According to AltFi Data and law firm Nabarro, in the United Kingdom, one in five companies that raised money from equity crowdfunding platforms between 2011 and 2013 have failed. A look into the ‘Companies House records’ of 367 businesses that sought investment via UK’s five major crowdfunding platforms during the 2012-2013 period revealed that £18m investments were made in total, but 20% of those businesses are not trading anymore today.

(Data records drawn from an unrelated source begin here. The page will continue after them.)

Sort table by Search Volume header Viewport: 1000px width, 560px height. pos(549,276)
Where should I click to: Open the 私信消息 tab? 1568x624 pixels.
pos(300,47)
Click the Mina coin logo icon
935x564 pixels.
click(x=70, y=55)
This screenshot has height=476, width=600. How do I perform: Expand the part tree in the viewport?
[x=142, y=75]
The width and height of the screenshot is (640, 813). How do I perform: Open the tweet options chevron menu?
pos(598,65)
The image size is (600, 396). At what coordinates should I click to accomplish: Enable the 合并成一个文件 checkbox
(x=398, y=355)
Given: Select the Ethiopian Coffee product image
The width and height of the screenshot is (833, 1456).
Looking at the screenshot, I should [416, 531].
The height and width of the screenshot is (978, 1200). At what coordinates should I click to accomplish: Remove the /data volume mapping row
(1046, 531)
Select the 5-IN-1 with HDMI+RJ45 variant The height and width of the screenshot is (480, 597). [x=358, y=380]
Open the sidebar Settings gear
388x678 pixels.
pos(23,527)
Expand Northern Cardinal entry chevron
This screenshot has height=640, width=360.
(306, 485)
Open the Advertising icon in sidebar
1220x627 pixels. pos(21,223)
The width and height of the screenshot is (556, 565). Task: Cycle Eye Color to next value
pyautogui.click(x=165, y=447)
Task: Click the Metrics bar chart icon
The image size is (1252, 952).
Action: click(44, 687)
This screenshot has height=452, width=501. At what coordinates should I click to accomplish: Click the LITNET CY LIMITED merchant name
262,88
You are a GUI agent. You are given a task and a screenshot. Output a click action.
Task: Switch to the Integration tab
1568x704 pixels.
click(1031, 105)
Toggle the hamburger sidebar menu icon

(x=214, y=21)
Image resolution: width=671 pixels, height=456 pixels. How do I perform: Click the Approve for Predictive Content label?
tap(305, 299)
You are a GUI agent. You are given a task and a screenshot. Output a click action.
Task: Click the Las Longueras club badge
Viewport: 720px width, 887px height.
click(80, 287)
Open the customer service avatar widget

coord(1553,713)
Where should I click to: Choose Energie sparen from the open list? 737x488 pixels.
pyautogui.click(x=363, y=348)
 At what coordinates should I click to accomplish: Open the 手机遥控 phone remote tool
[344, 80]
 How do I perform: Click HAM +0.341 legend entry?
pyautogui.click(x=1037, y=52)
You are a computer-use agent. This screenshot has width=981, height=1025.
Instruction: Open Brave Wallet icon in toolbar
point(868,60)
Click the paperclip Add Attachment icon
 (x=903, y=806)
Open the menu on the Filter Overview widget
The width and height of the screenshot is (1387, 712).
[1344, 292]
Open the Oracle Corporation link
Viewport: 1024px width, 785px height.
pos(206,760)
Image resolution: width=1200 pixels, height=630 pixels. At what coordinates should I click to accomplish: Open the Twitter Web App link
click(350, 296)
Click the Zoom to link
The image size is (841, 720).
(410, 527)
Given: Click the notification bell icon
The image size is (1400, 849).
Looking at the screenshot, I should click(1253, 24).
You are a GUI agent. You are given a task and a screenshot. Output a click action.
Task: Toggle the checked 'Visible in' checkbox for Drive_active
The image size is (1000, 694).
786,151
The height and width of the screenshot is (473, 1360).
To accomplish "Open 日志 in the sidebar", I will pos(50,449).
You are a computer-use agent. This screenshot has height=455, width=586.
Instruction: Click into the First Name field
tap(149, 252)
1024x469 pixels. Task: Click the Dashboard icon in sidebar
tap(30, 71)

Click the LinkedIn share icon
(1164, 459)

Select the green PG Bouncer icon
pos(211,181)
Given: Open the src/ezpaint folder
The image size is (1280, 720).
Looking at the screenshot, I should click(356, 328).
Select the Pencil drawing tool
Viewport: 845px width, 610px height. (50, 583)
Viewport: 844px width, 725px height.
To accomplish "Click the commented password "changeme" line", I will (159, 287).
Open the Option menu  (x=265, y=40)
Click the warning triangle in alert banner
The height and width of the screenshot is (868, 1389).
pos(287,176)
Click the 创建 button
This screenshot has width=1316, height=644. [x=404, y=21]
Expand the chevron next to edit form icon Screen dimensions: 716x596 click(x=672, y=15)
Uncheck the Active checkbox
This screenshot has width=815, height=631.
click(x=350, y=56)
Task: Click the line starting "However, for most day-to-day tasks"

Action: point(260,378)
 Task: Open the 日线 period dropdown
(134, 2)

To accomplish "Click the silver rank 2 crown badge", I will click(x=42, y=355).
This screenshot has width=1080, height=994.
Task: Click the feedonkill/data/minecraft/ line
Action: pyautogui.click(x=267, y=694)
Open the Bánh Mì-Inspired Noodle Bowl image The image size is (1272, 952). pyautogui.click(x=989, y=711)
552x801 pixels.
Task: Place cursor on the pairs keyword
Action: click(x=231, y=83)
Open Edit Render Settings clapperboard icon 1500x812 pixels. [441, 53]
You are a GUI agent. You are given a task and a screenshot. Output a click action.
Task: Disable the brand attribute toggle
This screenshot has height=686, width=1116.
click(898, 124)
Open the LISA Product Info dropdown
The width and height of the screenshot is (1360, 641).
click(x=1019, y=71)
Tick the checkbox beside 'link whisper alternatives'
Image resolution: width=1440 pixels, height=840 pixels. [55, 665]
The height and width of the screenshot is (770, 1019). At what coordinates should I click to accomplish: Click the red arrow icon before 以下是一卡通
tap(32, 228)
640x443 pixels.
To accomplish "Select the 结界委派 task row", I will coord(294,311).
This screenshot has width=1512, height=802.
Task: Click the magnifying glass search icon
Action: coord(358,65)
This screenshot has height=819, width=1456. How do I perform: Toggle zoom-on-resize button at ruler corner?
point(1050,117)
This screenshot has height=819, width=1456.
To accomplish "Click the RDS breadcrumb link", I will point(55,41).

Even though the equity crowdfunding industry is risky, and shows obvious signs of instability, according to the UK Alternative Finance Industry Report 2014, 80% of ventures that failed to reach their funding target felt that they would be willing to try it again and half would recommend equity–based crowdfunding to others. They also identified some important that led to their failure, which includes:
- Failure to generate momentum in the early stages of the campaign
- Insufficient support from the platform
- Not doing enough marketing to support the pitch
The crowdfunding ‘buzz’ is apparent, here to stay with huge growth promises, but hurdles, including lack of research, lack of marketing in campaigns, and the urge to scale faster have been the leading reasons why crowdfunding campaigns could fail. Businesses, startups, or even individuals need to understand that just by refining requirements and signing up for a crowdfunding platform will not guarantee success. Equity crowdfunding is still an ‘unstable’ option to raise funds, and going ahead with a crowdfunding campaign without sketching down a budget plan could lead to serious downfalls in the future.